On 6 Oct 2008, at 13:54, Thomas Roessler wrote:

>   Mez: Section 5.4.1
>
>   <Mez> [13]http://www.w3.org/TR/wsc-ui/#sec-tlserrors
>
>   Mez: I think "these interactions" refers to interactions resulting  
> from
>   a TLS error
>   ... I think part of the confusion comes from ambiguity about which
>   certificates the comment is about
>
>   TLR: Yes, I think we need to clarify the text here.
>   ... thinking...
>
>   <Mez> When certificate information is presented in these  
> interactions,
>   human-readable information derived from the certificates in question
>   (and any other certificates not trusted) MUST NOT be presented as
>   trustworthy. Examples of such certificate information within those
>   certificates not to be presented as trustworthy include Common  
> Name or
>   Organization attributes.
>
>   <tlr> ACTION: thomas to refine text above this action in the minutes
>   [recorded in
>   [14]http://www.w3.org/2008/09/24-wsc-minutes.html#action03]
>
>   <trackbot> Created ACTION-518 - Refine text above this action in the
>   minutes [on Thomas Roessler - due 2008-10-01].

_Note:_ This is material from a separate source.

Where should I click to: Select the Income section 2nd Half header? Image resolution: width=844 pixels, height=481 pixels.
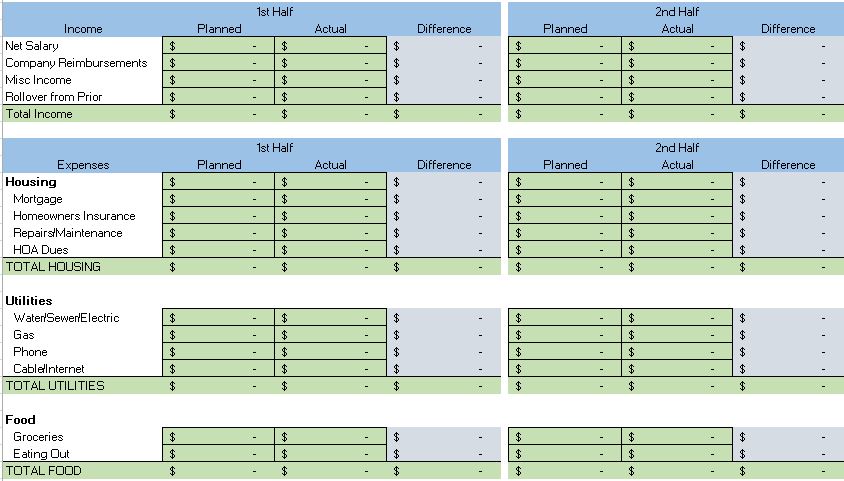point(677,12)
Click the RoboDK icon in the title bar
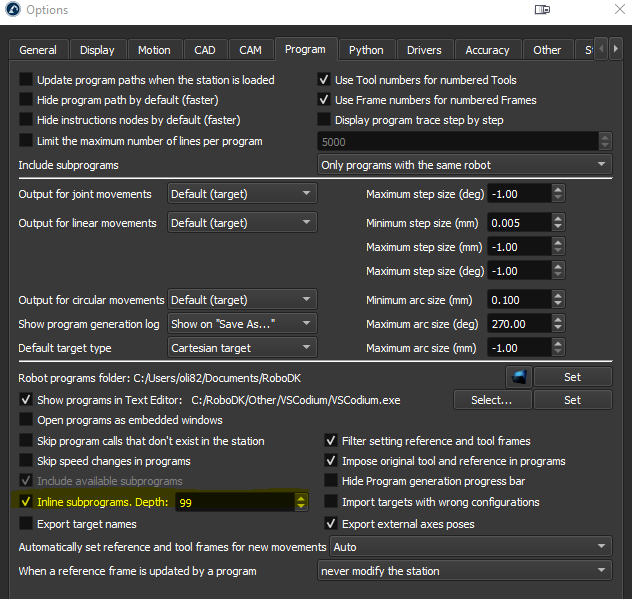 pyautogui.click(x=14, y=11)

To discharge that action, I'd propose the following text instead:

> When certificate information is presented in the interactions  
> described in this section, then human-readable information from  
> certificates MUST NOT be presented as trustworthy unless it is  
> attested to. E.g., a self-signed certificate's Common Name or  
> Organization attribute must not be displayed, even if that  
> certificate is pinned to a destination.  Web user agents MAY display  
> this information in a dialog and other secondary chrome reachable  
> from the warning or error messages specified here.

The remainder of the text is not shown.